Und an diese Augen. Hell wie Türkiskristall. Durchsetzt mit silbernen Sprenkeln.
„Ich weiß es nicht.“ Plötzlich entkam ein Lachen ihrer Kehle. Sie warf den Kopf zurück und ließ es frei. Ungehemmt und losgelöst. „Ich habe keine Ahnung. Ist das nicht irre?“
„Was zum Geier ist hier los?“, knurrte Alexander. „Erklär mir das!“
„Ich kann es nicht erklären.“
„Wer war das?“
„Keine Ahnung.“
„Fae, er war in unserem Haus. Bei dir. Als du allein warst.“
Sie rieb sich mit Daumen und Zeigefinger die Nasenwurzel. „Genauso war es.“
Alexander ließ sie los und wandte sich wieder dem Meer zu. „Verdammt! Dieser Typ taucht wirklich nicht mehr auf. Was ist er? Ein Fisch?“
Fae gluckste. Vielleicht war Kjell so steifbeinig gelaufen, weil er es nicht gewöhnt war, Beine zu haben. „Entschuldigt mich, ihr beiden. Ich habe zu tun.“
„Was hast du zu tun?“
Sie rannte über den Sand zurück zum Haus. Über die Schulter rief sie ihrem Bruder zu: „Schreiben. Endlich wieder schreiben.“
~ Gegenwart, August 2052 ~
Kjell schlug das Buch zu und grinste. Ja, das war seine Mutter. Inspiriert zu den unmöglichsten Zeitpunkten und absolut konsequent, wenn es um den Gehorsam gegenüber der Muse ging.

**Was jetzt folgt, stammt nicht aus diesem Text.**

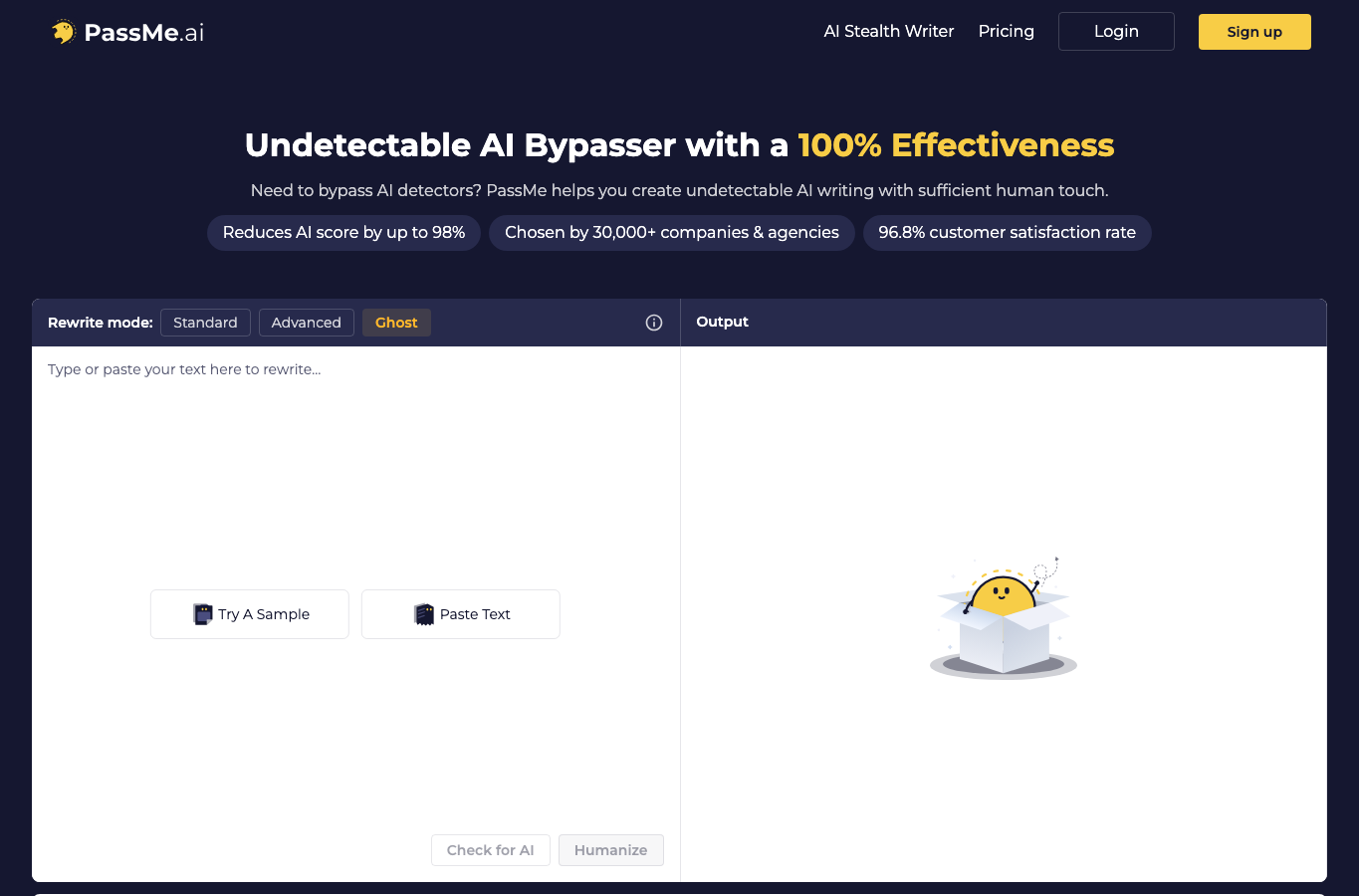Open the rewrite mode info icon
1359x896 pixels.
click(x=654, y=323)
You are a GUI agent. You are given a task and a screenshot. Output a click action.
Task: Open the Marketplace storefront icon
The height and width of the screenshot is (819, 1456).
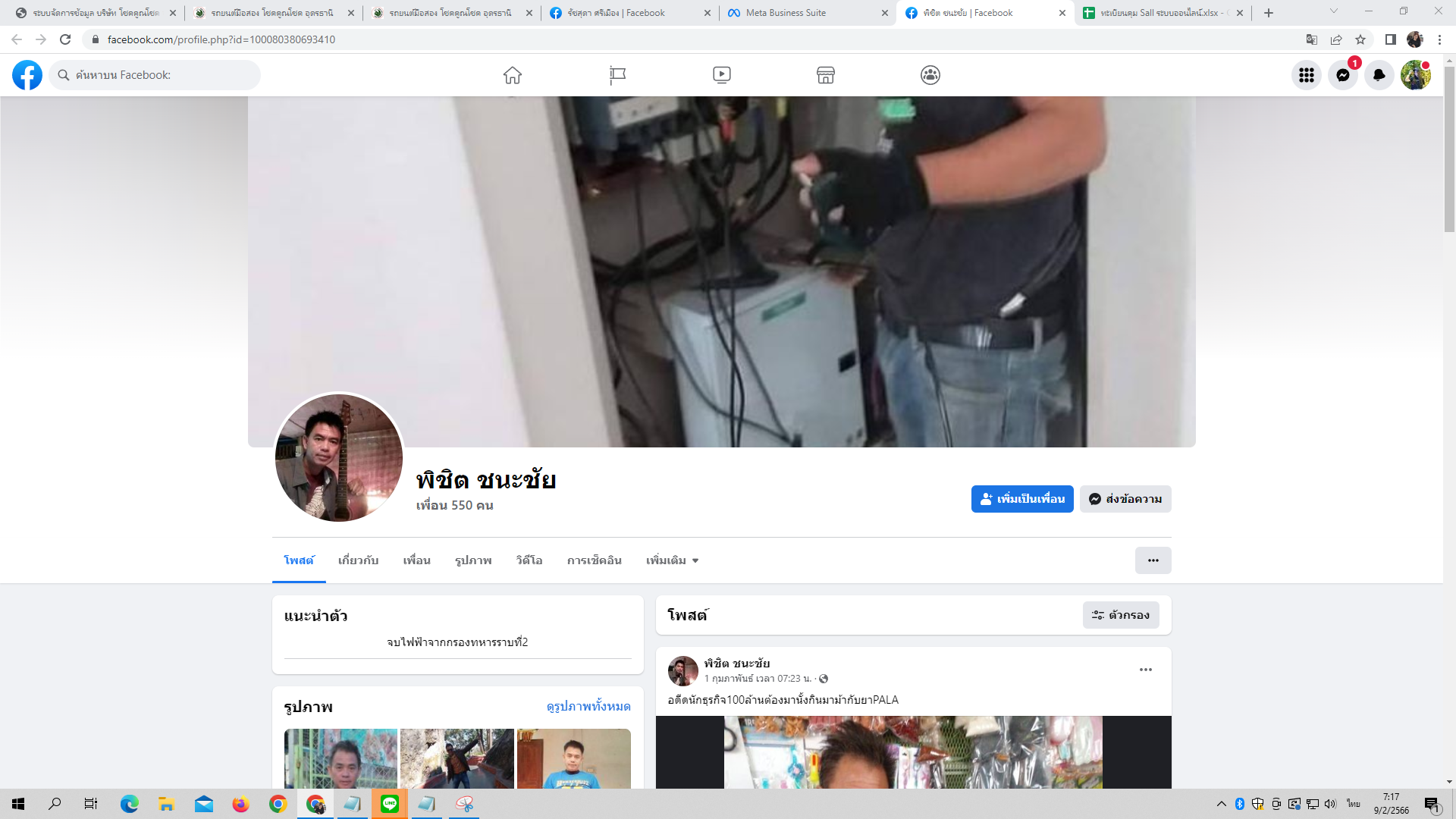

Sie hatte also nicht nur ihn nach einer Buchfigur benannt, sondern auch ihren eigenen Namen und Bruchstücke ihres Lebens in dem Roman verwoben. Sogar Henry und Ukulele waren Spielbälle ihrer Fantasie geworden. Genauso wie in dieser Geschichte hatte er sich die beiden vorgestellt. Zwei verschrobene, absonderliche Kerle, die das Duo aus Alexander und Fae vervollkommneten.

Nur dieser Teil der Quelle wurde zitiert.